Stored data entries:
◇ ◇ ◇ ◇ ◇

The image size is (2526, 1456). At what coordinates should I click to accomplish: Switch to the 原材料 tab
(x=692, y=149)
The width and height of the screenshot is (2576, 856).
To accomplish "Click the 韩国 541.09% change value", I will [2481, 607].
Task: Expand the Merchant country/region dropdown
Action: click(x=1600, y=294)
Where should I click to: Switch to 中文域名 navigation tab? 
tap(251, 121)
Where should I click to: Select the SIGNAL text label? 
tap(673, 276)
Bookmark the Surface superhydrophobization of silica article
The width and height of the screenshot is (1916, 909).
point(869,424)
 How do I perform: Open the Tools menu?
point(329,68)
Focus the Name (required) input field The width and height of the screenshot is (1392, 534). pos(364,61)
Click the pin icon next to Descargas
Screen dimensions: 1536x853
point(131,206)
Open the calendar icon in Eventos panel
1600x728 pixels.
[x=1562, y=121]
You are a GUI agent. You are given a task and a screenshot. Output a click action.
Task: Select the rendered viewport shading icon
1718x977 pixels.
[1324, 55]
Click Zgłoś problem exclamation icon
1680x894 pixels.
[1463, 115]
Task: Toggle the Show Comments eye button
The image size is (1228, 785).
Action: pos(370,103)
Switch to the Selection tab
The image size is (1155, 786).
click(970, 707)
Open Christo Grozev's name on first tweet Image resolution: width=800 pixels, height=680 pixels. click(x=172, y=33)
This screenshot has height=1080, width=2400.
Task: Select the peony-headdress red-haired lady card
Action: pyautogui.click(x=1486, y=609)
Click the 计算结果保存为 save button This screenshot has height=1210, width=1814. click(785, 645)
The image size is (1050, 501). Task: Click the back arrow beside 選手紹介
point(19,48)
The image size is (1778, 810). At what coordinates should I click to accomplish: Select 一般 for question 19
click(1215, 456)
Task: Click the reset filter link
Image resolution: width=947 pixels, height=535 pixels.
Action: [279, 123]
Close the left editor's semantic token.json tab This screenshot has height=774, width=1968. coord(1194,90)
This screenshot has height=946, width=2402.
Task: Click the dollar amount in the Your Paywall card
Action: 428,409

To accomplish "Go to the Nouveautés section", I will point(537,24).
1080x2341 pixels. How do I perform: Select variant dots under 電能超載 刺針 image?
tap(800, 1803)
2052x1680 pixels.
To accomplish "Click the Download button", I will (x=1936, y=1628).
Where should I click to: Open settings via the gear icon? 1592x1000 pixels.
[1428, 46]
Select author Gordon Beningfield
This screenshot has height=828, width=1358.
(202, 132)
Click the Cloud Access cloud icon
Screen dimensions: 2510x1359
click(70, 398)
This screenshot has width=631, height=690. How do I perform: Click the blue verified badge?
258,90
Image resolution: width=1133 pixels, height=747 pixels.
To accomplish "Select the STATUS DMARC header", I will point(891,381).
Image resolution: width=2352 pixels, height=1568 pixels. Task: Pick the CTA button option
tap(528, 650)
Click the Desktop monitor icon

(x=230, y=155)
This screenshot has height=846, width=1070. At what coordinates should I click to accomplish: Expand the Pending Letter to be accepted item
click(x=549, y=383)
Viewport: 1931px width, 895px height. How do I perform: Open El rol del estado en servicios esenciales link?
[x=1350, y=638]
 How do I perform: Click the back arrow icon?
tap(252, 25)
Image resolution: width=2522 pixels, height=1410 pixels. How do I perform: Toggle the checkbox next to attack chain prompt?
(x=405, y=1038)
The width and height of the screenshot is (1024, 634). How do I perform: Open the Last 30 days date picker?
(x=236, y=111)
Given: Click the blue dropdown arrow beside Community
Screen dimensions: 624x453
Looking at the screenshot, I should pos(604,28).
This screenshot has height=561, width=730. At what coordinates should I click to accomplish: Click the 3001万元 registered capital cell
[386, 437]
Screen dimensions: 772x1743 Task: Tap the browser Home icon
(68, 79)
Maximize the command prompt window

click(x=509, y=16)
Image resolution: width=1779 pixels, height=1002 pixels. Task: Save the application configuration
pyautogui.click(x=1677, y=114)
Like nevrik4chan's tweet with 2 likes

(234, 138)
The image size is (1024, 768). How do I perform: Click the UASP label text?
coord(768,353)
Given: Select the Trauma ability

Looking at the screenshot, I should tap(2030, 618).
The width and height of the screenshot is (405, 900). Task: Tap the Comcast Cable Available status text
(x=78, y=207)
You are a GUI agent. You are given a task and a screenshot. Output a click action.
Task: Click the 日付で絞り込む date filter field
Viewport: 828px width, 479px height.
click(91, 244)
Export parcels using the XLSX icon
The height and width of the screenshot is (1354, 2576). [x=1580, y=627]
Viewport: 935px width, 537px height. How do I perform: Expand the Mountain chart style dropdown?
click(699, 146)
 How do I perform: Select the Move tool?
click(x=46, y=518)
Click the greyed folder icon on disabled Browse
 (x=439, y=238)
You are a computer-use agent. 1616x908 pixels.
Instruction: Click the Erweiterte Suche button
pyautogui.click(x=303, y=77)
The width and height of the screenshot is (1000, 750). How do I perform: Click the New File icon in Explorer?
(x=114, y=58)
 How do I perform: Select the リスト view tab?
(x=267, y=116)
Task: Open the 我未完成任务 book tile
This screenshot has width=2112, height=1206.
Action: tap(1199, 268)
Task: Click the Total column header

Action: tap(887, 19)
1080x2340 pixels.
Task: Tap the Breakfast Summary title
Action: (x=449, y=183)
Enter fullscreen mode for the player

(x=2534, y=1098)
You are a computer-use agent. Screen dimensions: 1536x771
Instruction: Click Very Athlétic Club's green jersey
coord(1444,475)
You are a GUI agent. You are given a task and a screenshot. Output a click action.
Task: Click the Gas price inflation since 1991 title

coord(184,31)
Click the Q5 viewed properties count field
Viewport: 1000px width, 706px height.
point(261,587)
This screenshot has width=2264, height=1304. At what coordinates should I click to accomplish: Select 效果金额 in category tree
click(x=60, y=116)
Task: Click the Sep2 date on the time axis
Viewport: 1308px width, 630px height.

◇ ◇ ◇ ◇ ◇

Convert the records into a Markdown table with the columns Row and Line, starting with the line that contains "Enter fullscreen mode for the player" and going on through the line that contains "coord(1444,475)", omitting blank lines.

• **IN RESPONSE**
| Row | Line |
|---|---|
| 1 | Enter fullscreen mode for the player |
| 2 | (x=2534, y=1098) |
| 3 | You are a computer-use agent. Screen dimensions: 1536x771 |
| 4 | Instruction: Click Very Athlétic Club's green jersey |
| 5 | coord(1444,475) |